In fact, according to the report, "One hundred and thirty-four floors [were tested] before and after mopping, [along with] the mops and cleaning materials before and after use, [and all] showed that the ‘cleaning' procedures were in fact spreading gross contamination throughout [the floors]."
A related British study came to the same conclusion, finding that "Mops can be a serious potential source of contamination. Even when soaked in phenolic disinfectant overnight, contaminants could still be detected."**
These studies have serious implications for all types of facilities, but most especially for schools, food-service locations, and medical facilities, where keeping all surfaces clean, healthy, and sanitary is of paramount concern.
A Closer Look at Floor Surfaces
Unfortunately, it isn't only traditional cleaning methods that can cause contaminants to be present on floors. In fact, the specific types and ways many commercial floors are designed and installed make them a welcome setting for bacteria. Quarry tiles, tile and grout, and other hard-surface flooring materials typically used in commercial settings are porous. This means soils, grit, germs, and bacteria can find their way into the pores of the flooring material, making them difficult to remove. Also, many floors may not be as flat as they appear. Slight irregularities are common, and these increase the chances of bacterial growth.
An even bigger problem is grout. According to Dr. Jay Glasel, founder of Global Scientific Consulting, "Grouting is usually softer and more porous than tiling, and because the grout line is often lower than the surface of the tiles, making them harder to clean . . . there is increased chance for bacterial contamination."
To combat these issues, facility managers and their cleaning personnel should consider cleaning systems or methods that do not spread contaminants and can reach deep into surface pores to actually root out germs and bacteria. Fortunately, new cleaning technologies are now making this possible.
A cleaning technology developed by Kaivac, Inc., known as the No-Touch® Cleaning System is proving to be a valuable tool when it comes to stopping the spread of contaminants on floors and other surfaces. The way these systems work is as simple as it is thorough. The operator applies a cleaning agent to the floors and other surfaces to be cleaned. These same areas are then rinsed to loosen and remove soiling. Then the cleaning professional removes the moisture, cleaning solution, and contaminants on the surface via the machine's built-in vacuum system (found on more advanced models).

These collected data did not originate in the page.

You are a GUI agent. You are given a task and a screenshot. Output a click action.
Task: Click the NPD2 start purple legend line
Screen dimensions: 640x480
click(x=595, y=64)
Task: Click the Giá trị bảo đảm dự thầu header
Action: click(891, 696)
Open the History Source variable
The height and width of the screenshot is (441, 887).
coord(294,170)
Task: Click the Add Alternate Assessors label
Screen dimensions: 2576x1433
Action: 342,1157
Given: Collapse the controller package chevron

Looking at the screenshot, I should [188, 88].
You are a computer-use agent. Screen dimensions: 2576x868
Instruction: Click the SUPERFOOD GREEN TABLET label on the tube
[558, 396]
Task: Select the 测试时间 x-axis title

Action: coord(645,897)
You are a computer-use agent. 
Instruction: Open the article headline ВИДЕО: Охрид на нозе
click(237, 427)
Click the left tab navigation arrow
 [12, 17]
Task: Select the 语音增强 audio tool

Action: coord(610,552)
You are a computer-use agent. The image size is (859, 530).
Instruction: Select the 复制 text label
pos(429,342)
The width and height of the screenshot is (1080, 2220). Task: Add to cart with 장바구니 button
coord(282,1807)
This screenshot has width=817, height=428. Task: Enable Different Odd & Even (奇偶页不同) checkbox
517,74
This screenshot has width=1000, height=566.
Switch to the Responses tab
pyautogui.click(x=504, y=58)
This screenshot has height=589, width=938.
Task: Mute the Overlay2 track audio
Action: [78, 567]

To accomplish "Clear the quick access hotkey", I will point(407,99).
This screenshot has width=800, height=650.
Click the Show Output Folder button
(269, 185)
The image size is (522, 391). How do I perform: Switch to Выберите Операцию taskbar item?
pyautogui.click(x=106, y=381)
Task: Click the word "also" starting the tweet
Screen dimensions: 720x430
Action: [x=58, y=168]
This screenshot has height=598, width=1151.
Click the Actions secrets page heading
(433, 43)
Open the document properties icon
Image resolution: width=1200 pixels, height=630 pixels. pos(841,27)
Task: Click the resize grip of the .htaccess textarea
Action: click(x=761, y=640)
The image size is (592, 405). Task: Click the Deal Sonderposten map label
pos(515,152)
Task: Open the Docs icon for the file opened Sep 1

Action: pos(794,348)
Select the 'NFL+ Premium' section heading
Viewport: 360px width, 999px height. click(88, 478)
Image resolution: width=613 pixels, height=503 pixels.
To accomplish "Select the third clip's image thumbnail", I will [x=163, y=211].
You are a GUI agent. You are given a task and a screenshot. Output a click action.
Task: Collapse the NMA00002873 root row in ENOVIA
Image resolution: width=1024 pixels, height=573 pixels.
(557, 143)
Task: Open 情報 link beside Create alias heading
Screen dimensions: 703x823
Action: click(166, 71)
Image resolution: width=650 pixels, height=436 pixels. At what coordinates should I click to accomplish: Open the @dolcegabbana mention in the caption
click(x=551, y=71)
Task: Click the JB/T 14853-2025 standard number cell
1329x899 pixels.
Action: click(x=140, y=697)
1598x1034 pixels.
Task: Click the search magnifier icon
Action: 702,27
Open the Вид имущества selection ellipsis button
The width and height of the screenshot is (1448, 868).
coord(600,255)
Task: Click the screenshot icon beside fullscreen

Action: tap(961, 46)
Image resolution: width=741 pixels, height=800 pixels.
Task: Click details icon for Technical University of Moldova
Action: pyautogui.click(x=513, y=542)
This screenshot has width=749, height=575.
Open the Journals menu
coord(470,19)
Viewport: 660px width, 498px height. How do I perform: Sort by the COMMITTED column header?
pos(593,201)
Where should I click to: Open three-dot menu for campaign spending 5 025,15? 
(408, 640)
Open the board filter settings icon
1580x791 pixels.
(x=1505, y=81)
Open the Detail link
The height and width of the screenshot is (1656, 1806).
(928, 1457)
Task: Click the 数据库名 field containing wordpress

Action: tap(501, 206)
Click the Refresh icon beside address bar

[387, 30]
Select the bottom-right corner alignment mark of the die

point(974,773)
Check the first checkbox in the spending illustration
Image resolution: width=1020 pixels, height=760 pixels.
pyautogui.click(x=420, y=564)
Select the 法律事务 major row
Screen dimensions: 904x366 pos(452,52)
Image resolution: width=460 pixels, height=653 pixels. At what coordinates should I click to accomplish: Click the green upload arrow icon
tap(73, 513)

John Richter, the technical director for Kaivac, reports that tests comparing traditional mopping techniques and a Kaivac no-touch system showed favorable results. To conduct the tests, two similar, equally sized grouted floor areas were cleaned, one using traditional mopping methods and the other a Kaivac system. Researchers gathered bacterial counts after each cleaning.
For the first test, no cleaning agent was added to the water. For the second test, a multipurpose cleaning agent was added. The results were as follows:
- With just water, the mopping system removed about 50 percent of the contaminants, according to bacterial counts; the no-touch cleaning system removed almost 90 percent, and there was no indication that contaminants had spread to other floor areas.
- When the cleaning agent was used, the traditional mopping system was only slightly more effective than in the first test; the Kaivac system, on the other hand, was able to remove 99 percent of the bacteria on the floor.
It is interesting to note that at one time, the key floor care concern of most facilities was that their floors shine. A high-gloss, "wet" look was considered critically important.
Today, things are different. Effective sanitation and cleaning for health are now considered key aspects of proper floor care. Facility managers and their cleaning personnel in all types of locations should consider choosing new cleaning systems or methods that do not spread contaminants and can reach deep into surface pores to remove germs and bacteria. No-touch cleaning systems can help facility managers ensure that their floors are hygienically clean, reducing the risk of contamination and protecting human health.
*John C. N. Westwood, Mary A. Mitchell, and Suzanne Legacé. "Hospital Sanitation: The Massive Bacterial Contamination of the Wet Mop." Applied Microbiology 21, No. 4, April 1971, pp. 693–97.
**"A survey of disinfectant use in hospital pharmacy aseptic preparation areas." The Pharmaceutical Journal, Vol. 264, No. 7088, March 18, 2000, pp. 446–48.